### Supplied records
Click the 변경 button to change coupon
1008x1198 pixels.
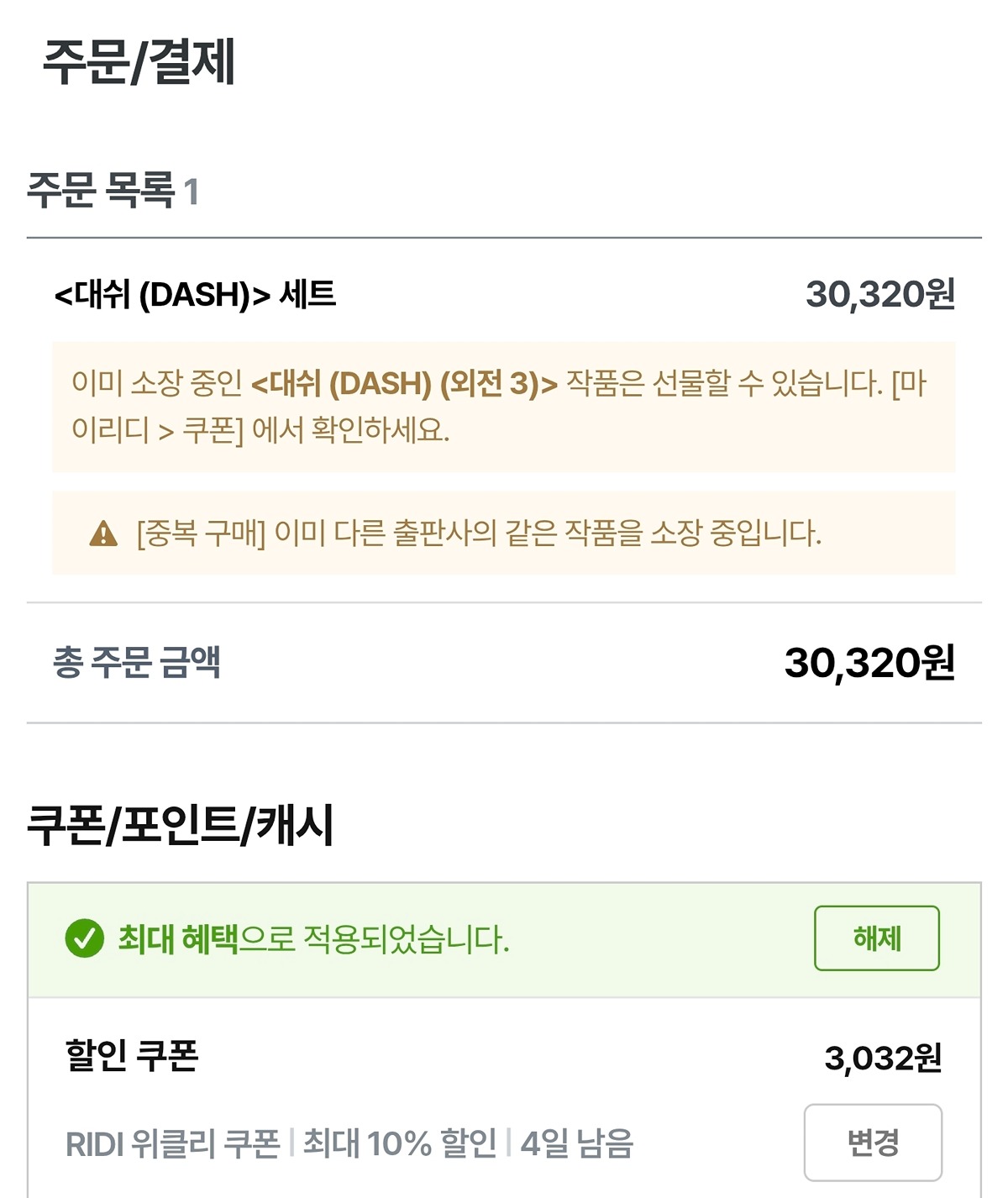pyautogui.click(x=873, y=1142)
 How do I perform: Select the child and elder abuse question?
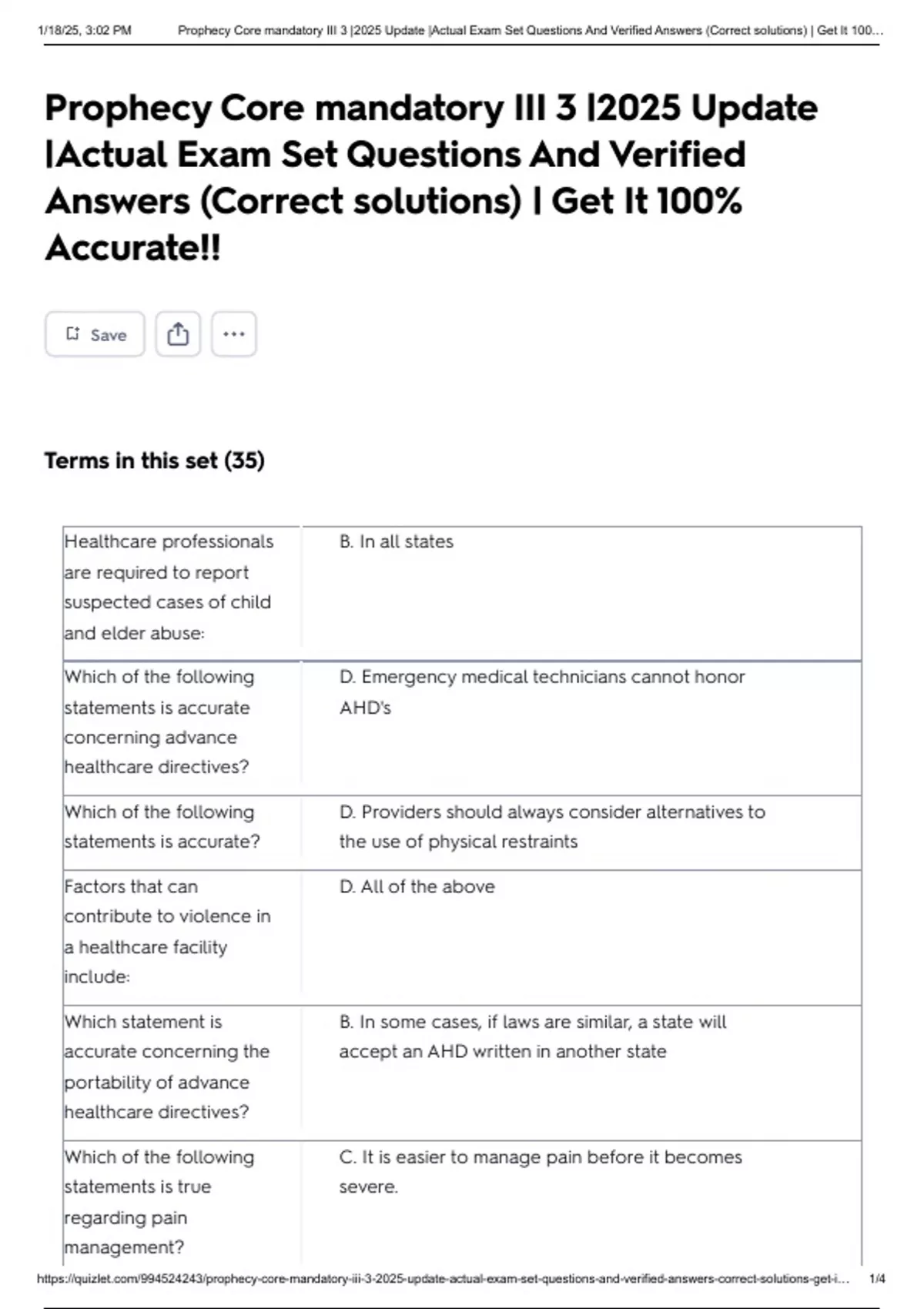[169, 587]
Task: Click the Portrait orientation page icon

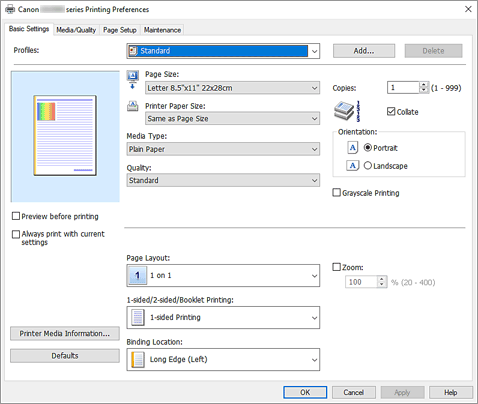Action: pos(352,147)
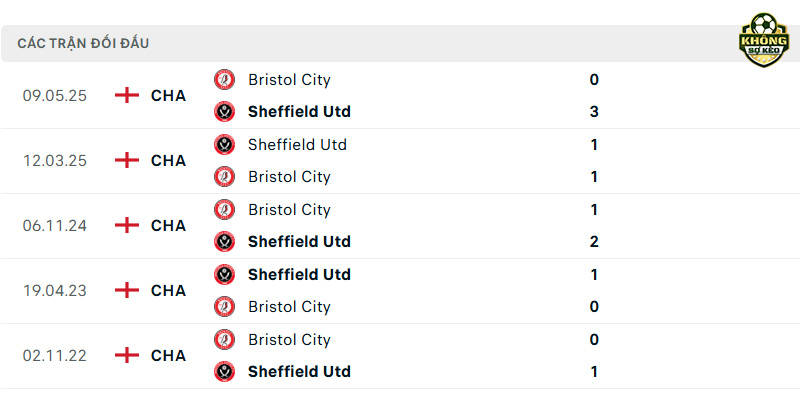Click the Các Trận Đối Đầu section header
The width and height of the screenshot is (800, 400).
pos(83,44)
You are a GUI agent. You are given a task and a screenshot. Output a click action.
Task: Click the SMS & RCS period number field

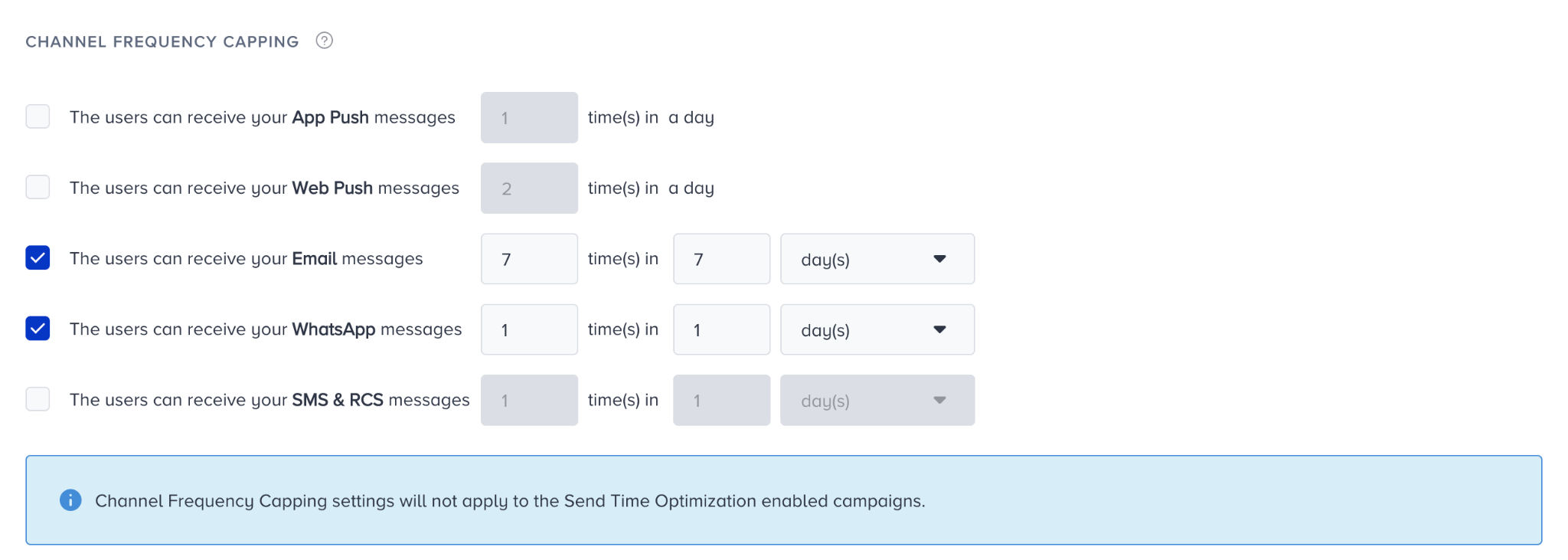click(721, 400)
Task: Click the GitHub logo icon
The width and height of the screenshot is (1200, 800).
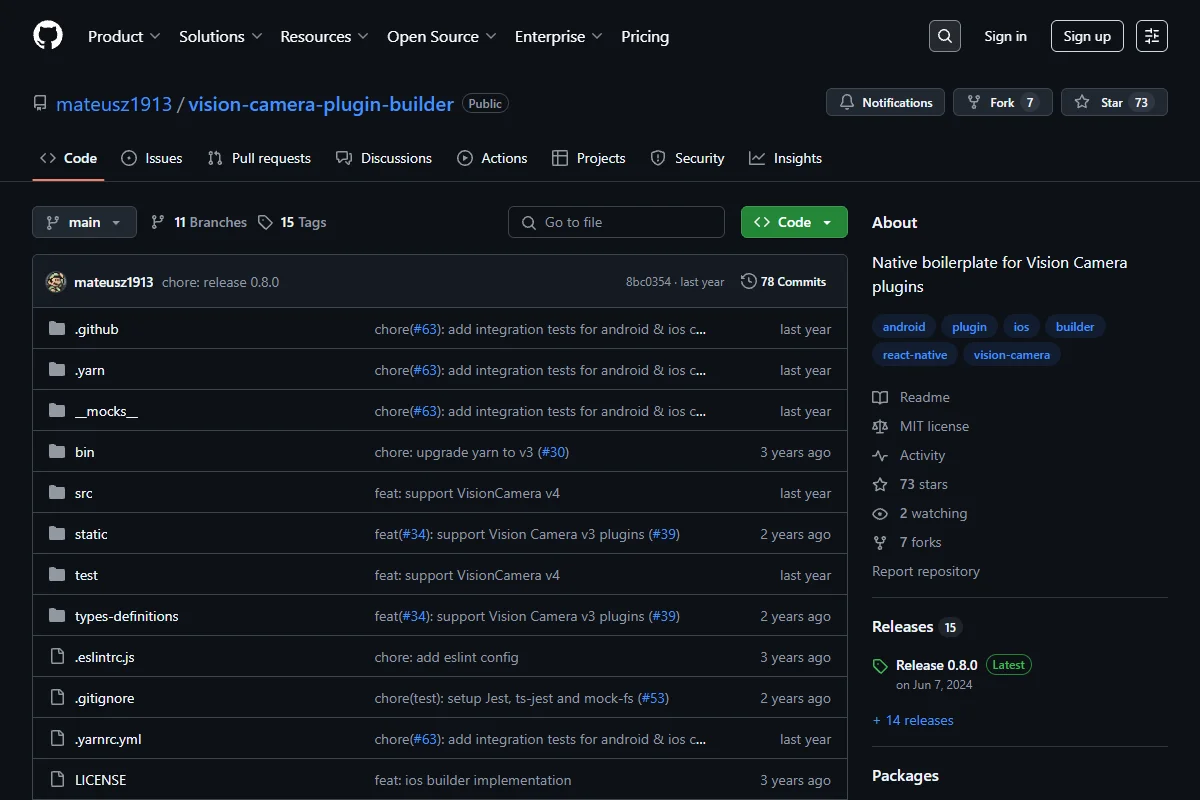Action: point(48,36)
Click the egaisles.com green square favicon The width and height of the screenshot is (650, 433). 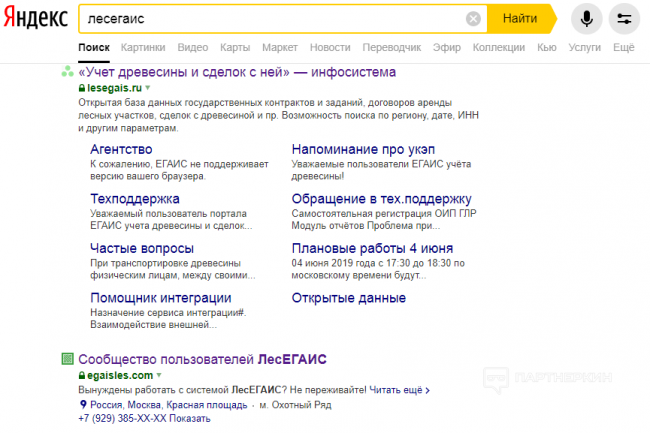pos(67,358)
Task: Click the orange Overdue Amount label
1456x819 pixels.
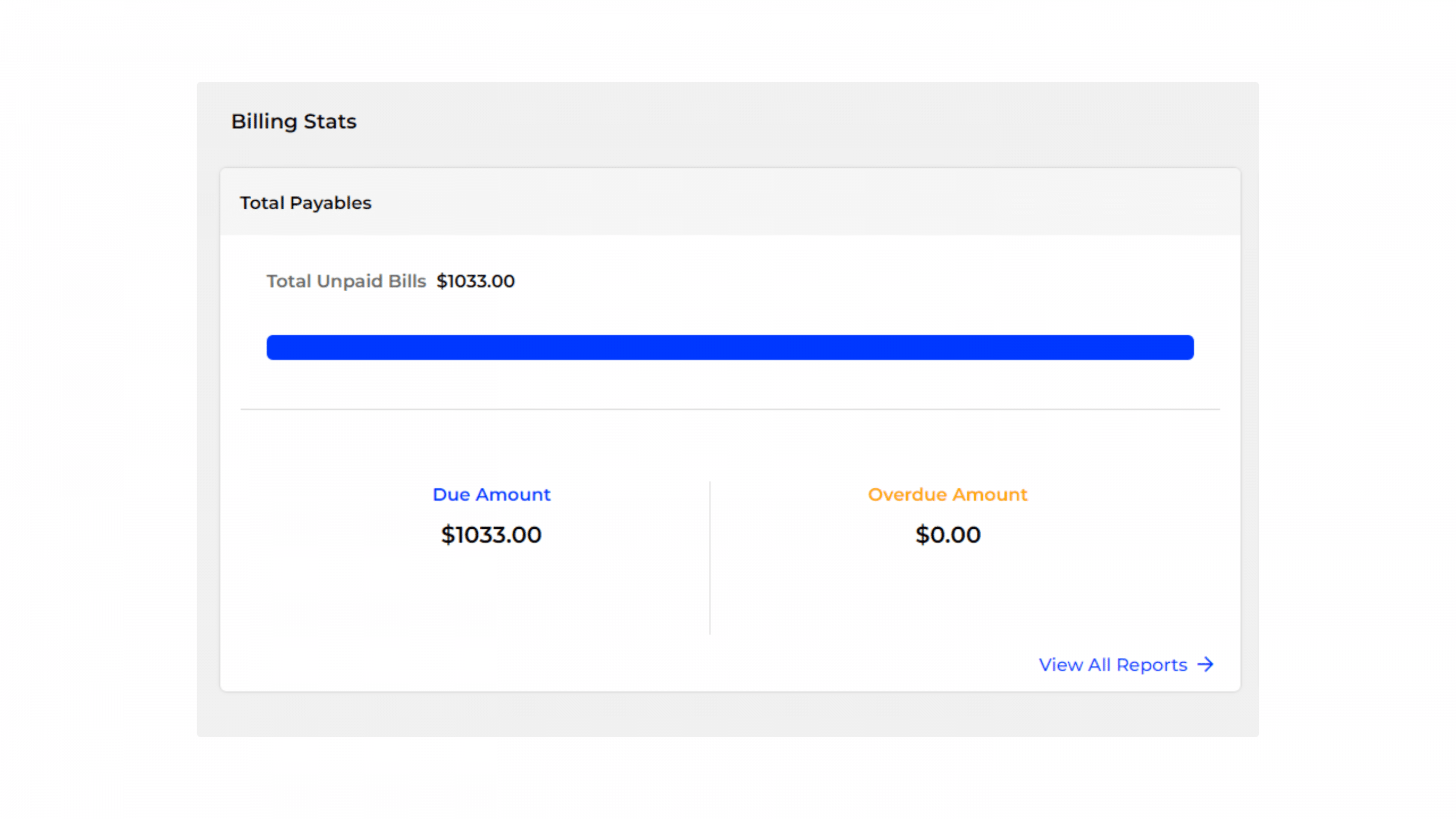Action: (x=947, y=494)
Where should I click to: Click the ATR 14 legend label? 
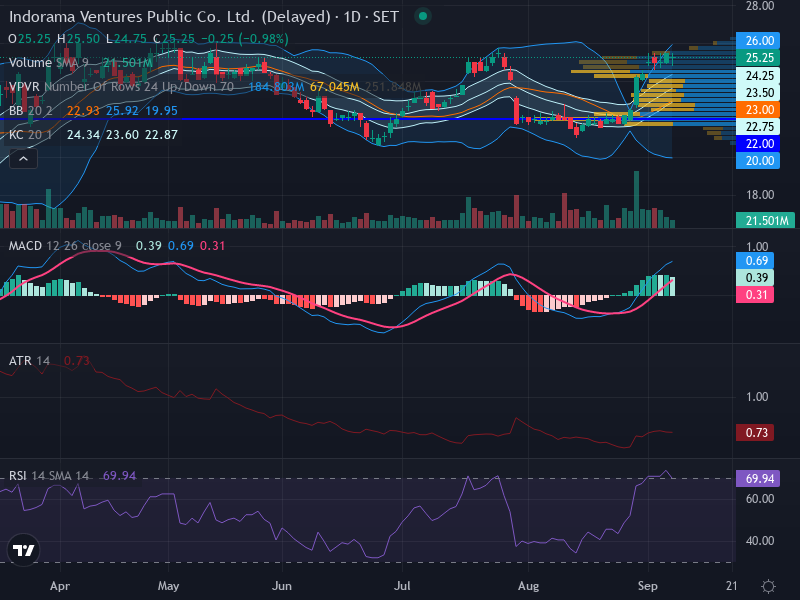coord(30,361)
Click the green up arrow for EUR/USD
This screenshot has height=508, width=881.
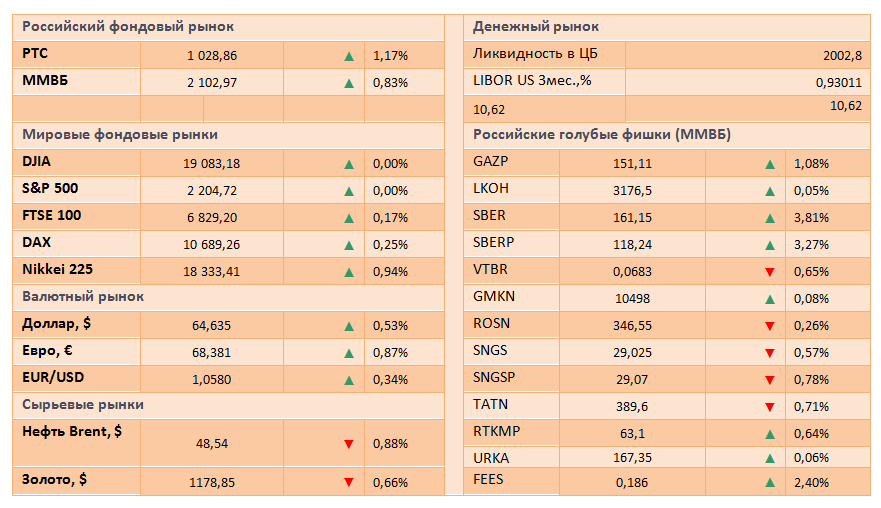tap(348, 380)
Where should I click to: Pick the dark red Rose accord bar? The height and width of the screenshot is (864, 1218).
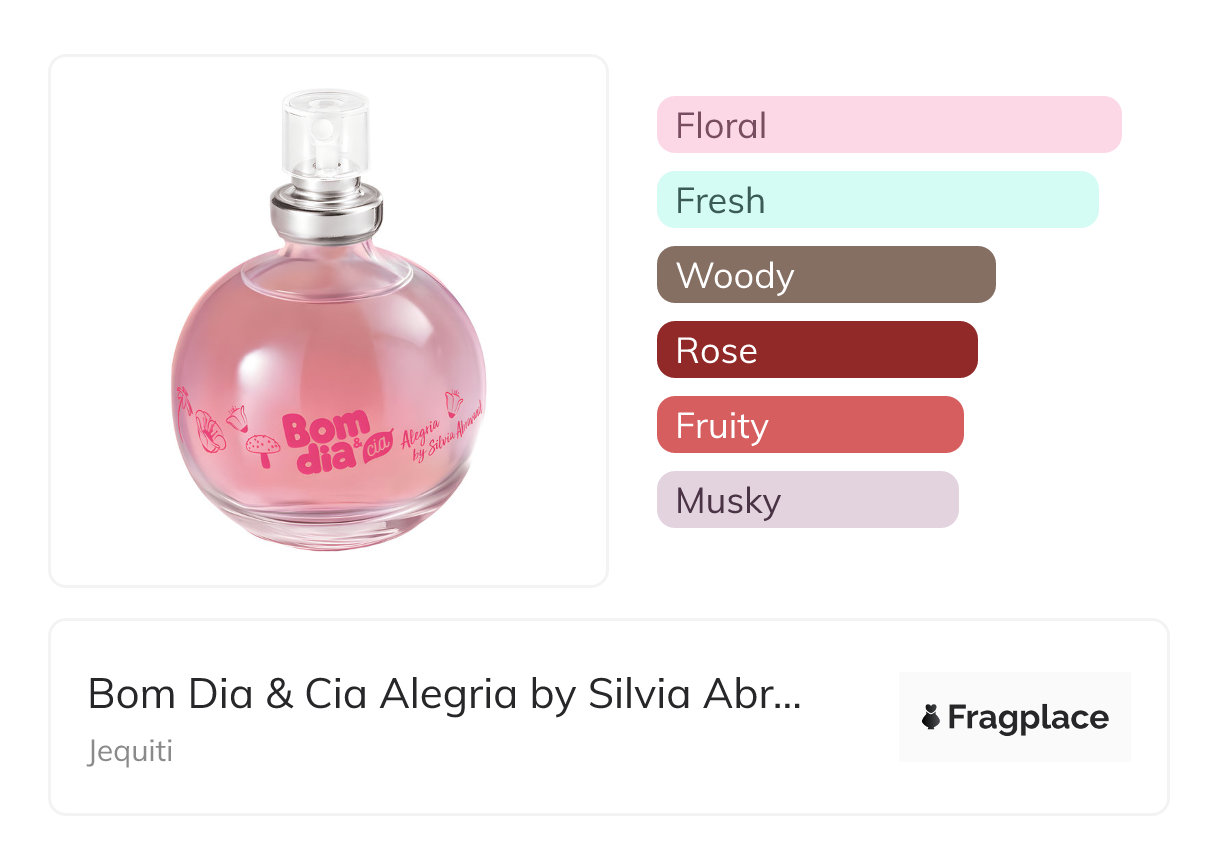816,350
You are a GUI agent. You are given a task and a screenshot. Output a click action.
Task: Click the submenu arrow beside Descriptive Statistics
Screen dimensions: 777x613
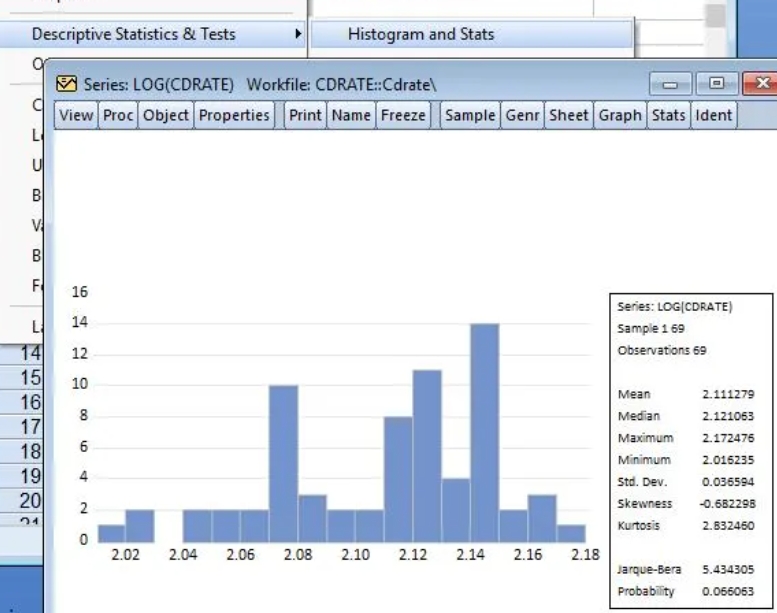pyautogui.click(x=297, y=34)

### What is needed
Copy exactly what appears from the line holding "Click the green up arrow for EUR/USD" to the end of the material, keeping both end lines. Pictures are not part of the copy.

### Result of this exercise
Click the green up arrow for EUR/USD
This screenshot has height=508, width=881.
tap(348, 380)
Where should I click to: Pick the dark red Rose accord bar? The height and width of the screenshot is (864, 1218).
816,350
You are a GUI agent. You are given a task and a screenshot. Output a click action.
Task: Click the submenu arrow beside Descriptive Statistics
Screen dimensions: 777x613
pyautogui.click(x=297, y=34)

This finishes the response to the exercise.